• **What to do**
Transcribe the data below verbatim from the line with "Colored Composition Homage Mini Cross Stitch Kit" to the line with "Shipping & Delivery (36, 2425)". Include both of those lines.

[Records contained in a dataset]
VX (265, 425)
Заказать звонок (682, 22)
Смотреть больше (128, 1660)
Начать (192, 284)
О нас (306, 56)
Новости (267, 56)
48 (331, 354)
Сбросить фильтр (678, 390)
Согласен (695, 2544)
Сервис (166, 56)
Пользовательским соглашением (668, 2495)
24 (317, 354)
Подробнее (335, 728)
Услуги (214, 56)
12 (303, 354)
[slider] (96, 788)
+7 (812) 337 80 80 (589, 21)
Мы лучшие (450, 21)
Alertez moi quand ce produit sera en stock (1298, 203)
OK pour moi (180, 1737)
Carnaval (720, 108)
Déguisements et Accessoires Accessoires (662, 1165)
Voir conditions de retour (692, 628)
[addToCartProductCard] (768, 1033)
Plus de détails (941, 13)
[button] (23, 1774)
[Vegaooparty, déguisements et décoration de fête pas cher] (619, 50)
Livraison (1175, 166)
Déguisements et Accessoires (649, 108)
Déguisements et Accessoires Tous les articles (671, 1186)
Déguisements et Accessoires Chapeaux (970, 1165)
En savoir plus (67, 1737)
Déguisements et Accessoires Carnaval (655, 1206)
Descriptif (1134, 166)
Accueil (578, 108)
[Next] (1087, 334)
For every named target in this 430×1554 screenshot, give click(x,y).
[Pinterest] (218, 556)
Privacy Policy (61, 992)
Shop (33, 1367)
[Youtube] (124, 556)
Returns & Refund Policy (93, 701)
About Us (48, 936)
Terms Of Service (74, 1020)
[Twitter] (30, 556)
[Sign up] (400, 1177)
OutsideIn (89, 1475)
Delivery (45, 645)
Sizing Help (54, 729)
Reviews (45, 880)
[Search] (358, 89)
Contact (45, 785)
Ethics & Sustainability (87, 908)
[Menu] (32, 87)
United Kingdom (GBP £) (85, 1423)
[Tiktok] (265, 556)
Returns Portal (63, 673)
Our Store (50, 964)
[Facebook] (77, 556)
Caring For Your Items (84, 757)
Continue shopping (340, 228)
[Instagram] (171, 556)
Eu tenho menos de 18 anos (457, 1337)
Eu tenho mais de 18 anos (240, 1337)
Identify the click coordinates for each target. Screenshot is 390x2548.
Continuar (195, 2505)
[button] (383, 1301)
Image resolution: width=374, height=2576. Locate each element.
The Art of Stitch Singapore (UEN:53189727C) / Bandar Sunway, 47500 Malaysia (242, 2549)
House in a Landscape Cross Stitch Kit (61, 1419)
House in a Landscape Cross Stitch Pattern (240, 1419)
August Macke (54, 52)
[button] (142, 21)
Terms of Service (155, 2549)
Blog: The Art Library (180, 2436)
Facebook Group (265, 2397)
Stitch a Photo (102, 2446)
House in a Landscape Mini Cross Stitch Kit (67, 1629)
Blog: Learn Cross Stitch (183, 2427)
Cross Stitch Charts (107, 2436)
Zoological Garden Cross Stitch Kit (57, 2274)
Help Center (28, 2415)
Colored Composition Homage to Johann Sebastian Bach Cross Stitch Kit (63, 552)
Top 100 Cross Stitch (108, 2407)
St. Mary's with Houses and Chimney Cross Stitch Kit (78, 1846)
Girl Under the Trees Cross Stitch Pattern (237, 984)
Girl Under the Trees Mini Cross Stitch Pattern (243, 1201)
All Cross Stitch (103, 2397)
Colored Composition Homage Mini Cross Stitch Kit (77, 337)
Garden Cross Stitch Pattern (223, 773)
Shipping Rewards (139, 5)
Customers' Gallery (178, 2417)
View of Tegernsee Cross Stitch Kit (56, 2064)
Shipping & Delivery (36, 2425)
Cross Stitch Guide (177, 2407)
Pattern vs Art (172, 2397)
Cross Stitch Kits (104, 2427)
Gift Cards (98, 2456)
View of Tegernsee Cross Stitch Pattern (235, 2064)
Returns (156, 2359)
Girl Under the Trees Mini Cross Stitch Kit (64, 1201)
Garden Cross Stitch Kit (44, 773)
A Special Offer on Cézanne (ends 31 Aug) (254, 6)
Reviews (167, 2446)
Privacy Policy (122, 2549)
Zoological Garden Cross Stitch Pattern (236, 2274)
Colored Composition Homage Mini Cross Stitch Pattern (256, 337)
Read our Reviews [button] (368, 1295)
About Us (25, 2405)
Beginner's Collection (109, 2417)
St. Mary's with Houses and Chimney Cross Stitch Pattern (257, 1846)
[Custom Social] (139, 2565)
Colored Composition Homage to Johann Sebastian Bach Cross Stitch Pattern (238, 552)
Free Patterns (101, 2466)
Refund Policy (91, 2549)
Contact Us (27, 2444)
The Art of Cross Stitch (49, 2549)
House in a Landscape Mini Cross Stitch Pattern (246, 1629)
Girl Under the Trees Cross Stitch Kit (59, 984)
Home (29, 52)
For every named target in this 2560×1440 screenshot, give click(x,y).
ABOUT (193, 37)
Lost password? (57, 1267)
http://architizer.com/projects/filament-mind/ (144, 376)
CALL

• **Task answer**
Colored Composition Homage Mini Cross Stitch Kit (77, 337)
Garden Cross Stitch Pattern (223, 773)
Shipping Rewards (139, 5)
Customers' Gallery (178, 2417)
View of Tegernsee Cross Stitch Kit (56, 2064)
Shipping & Delivery (36, 2425)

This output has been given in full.